Recorded data:
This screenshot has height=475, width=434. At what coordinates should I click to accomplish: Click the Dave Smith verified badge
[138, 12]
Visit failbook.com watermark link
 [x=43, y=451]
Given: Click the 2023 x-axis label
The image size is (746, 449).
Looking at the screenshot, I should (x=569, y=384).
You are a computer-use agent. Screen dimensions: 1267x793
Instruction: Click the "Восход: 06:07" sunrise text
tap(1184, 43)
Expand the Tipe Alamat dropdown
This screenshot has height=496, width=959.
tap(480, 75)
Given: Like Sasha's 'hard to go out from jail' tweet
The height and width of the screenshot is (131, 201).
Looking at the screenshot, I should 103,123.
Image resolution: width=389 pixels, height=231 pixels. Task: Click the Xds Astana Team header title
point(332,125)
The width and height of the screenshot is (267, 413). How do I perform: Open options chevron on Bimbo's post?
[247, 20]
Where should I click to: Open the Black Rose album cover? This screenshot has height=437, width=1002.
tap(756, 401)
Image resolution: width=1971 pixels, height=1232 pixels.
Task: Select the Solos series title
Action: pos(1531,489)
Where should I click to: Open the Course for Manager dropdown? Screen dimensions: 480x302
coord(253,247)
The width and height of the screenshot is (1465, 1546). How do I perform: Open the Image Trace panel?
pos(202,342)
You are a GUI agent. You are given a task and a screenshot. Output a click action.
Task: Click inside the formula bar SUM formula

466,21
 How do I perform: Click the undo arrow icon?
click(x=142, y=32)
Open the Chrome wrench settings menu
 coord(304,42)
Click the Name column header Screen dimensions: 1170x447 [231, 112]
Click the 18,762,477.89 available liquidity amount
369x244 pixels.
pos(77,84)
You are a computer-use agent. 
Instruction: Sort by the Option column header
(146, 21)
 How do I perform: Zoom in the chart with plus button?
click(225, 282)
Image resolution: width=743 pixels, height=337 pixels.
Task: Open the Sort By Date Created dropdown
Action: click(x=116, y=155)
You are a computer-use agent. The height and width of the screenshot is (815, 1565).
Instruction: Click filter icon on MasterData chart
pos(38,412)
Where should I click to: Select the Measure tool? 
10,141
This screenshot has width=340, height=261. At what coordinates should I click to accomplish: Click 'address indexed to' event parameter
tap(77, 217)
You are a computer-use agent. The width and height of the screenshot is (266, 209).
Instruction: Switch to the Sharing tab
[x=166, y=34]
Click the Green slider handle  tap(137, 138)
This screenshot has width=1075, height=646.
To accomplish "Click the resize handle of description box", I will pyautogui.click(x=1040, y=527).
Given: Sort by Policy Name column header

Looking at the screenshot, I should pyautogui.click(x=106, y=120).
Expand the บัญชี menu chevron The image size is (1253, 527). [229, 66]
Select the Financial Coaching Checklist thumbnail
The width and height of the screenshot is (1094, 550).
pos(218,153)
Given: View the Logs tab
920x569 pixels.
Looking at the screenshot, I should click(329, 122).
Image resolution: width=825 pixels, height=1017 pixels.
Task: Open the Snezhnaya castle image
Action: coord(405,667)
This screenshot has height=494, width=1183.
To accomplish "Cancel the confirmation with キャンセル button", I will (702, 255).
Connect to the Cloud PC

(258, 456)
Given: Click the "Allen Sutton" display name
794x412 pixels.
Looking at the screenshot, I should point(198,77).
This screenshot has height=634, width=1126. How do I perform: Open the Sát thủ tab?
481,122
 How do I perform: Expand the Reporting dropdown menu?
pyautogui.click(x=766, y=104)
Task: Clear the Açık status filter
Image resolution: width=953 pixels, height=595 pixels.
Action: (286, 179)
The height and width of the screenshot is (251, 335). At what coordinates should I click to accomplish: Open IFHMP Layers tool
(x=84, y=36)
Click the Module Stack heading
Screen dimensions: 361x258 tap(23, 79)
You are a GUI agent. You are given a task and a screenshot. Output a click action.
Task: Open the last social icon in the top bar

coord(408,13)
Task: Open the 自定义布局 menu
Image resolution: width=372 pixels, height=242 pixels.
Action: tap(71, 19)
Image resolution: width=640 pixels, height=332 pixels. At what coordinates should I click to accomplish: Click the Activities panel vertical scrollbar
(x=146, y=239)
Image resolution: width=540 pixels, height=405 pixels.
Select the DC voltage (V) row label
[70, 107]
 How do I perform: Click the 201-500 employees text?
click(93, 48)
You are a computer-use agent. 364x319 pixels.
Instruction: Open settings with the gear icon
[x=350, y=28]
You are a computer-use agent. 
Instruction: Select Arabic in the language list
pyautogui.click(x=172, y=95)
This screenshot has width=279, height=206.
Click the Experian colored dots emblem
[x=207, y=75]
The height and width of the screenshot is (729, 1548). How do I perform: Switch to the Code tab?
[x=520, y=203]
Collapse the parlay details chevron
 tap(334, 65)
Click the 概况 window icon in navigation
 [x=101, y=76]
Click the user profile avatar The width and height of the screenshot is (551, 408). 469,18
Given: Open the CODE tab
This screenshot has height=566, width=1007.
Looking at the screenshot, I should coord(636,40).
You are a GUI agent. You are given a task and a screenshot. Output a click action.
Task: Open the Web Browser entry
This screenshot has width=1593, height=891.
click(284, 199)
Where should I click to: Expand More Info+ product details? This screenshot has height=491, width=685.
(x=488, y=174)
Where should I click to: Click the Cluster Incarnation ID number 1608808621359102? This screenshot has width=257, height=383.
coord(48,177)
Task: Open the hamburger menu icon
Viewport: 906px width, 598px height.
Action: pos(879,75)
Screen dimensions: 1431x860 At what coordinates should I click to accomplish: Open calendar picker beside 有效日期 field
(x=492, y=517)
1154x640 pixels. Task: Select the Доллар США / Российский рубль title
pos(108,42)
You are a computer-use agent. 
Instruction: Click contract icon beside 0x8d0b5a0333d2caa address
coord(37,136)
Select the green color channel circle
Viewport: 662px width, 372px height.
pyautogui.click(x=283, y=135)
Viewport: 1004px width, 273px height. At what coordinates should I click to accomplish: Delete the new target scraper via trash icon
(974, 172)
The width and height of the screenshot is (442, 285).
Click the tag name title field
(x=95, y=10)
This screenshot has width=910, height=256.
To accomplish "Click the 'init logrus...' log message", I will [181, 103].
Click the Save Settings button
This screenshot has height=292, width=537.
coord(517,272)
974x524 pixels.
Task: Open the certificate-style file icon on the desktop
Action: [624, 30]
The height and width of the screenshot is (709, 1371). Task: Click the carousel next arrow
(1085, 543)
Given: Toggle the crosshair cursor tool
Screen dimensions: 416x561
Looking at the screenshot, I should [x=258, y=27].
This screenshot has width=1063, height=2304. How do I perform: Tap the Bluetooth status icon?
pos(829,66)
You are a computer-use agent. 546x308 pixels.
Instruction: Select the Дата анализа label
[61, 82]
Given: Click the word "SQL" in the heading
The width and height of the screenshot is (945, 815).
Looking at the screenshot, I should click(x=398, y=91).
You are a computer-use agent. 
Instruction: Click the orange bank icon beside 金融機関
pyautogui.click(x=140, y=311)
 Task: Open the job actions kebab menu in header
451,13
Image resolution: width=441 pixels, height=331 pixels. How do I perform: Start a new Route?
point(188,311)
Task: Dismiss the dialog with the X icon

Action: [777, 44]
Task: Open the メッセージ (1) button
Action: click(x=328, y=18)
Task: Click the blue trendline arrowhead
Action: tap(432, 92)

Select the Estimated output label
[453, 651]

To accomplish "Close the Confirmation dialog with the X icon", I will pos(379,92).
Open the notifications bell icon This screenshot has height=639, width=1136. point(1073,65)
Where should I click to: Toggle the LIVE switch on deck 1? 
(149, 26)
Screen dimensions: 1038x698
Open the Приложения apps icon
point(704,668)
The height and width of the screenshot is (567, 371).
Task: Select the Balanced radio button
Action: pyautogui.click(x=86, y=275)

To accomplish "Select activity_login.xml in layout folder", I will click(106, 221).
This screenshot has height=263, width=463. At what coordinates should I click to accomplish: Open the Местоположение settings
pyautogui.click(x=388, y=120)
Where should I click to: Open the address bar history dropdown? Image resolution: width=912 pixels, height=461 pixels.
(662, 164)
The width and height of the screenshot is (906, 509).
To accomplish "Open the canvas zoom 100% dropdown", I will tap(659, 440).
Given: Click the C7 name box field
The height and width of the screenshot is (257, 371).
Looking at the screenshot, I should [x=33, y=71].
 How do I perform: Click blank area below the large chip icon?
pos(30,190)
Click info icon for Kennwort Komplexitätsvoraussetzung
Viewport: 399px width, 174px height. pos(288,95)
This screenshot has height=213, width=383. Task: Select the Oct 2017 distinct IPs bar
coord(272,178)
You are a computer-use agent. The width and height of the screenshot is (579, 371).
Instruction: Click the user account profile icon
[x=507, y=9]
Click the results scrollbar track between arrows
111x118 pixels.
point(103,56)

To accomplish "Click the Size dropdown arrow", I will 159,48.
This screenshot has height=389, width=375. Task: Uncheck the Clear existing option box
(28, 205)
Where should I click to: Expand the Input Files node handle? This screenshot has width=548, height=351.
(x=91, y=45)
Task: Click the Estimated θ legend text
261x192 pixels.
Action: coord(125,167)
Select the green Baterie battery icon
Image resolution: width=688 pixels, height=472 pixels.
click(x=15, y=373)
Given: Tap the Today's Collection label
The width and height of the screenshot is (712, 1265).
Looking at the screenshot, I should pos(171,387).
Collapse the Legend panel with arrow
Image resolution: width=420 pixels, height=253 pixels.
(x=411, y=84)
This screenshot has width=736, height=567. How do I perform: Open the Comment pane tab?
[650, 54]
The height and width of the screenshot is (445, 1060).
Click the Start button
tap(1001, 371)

Requirement: What lines in the entries above hold "computer"? Copy every one.

Answer box:
You are a computer-use agent. Screen dimensions: 1267x793
You are a computer-use agent. 
You are a computer-use agent. The height and width of the screenshot is (815, 1565).
You are a computer-use agent. The width and height of the screenshot is (266, 209).
You are a computer-use agent. 364x319 pixels.
You are a computer-use agent. 
You are a computer-use agent. 
You are a computer-use agent. 546x308 pixels.
You are a computer-use agent. 
You are a computer-use agent. The width and height of the screenshot is (579, 371).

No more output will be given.